Оказывается, пока меня не было, мой малыш выучился водить машину, получил права и теперь лихо управляется с моим «Корветом»! Мать-перемать! Это же моя машина! Этот шестнадцатилетний обалдуй — за рулем тачки стоимостью в тридцать пять тысяч баксов!
— Знаешь что, Майкл? — сказал я ему, когда немного пришел в себя. — Если не возьмешься за ум, не начнешь учиться как следует и не поступишь в колледж — до конца жизни будешь ездить на автобусах или покупать себе подержанные развалюхи, из тех, что ломаются через каждые двадцать миль пути. Так что наслаждайся каждой минутой за рулем «Корвета» — больше тебе такого случая не представится.

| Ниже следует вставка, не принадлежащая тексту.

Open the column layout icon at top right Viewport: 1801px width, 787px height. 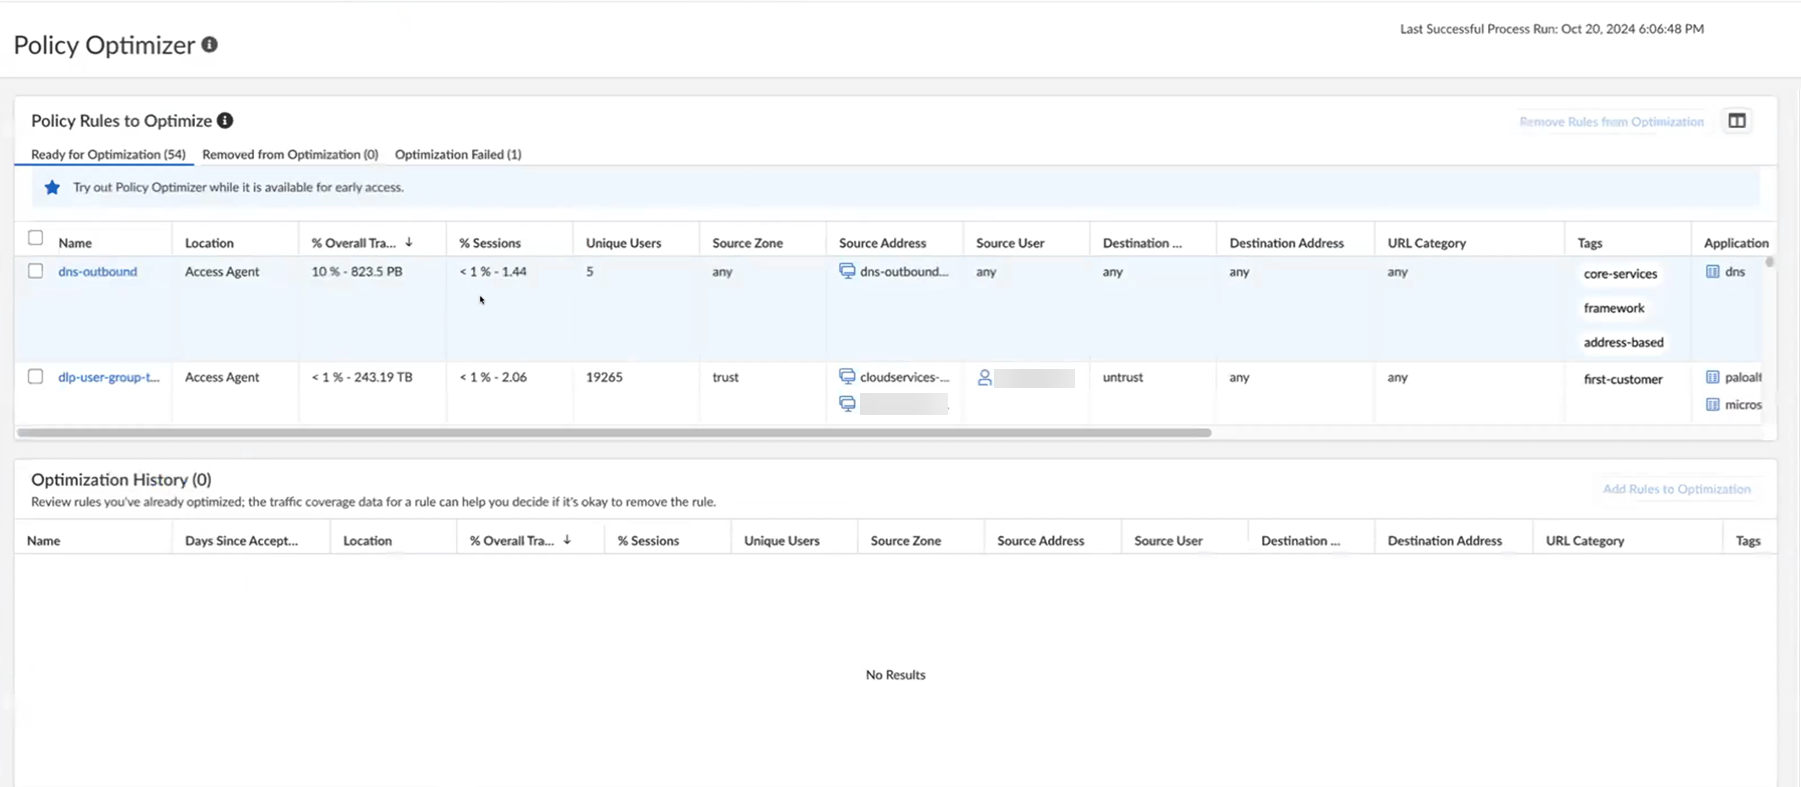pyautogui.click(x=1737, y=121)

Он крутил руль, развалившись и высунув локоть в окно, — крепкий парень, сложением он пошел в Эрику, да и всем остальным тоже — светлые волосы, легкий нрав, даже ямочки на щеках те же, а вот от меня ему, кажется, ни единого гена не досталось.
— Да ладно тебе, пап. Дедушка рассказывал, ты в колледже был еще хуже меня. Он говорил, тебе вообще ничего было не надо, ходил в одних и тех же джинсах, пока они насквозь не протирались.
— Ну да, тогда все так ходили. Так было модно. — Как же, как же! А еще девушки обрезали своим парням штанины джинсов маникюрными ножницами и старательно лохматили края. Бог его знает зачем. — Как мама? На работе?
— А она тебе разве не сказала? Она уехала, вернется на следующей неделе.
— Что? — обернулся я к нему.
— Ну да. Фигово получилось, наверное, вы с ней разминетесь.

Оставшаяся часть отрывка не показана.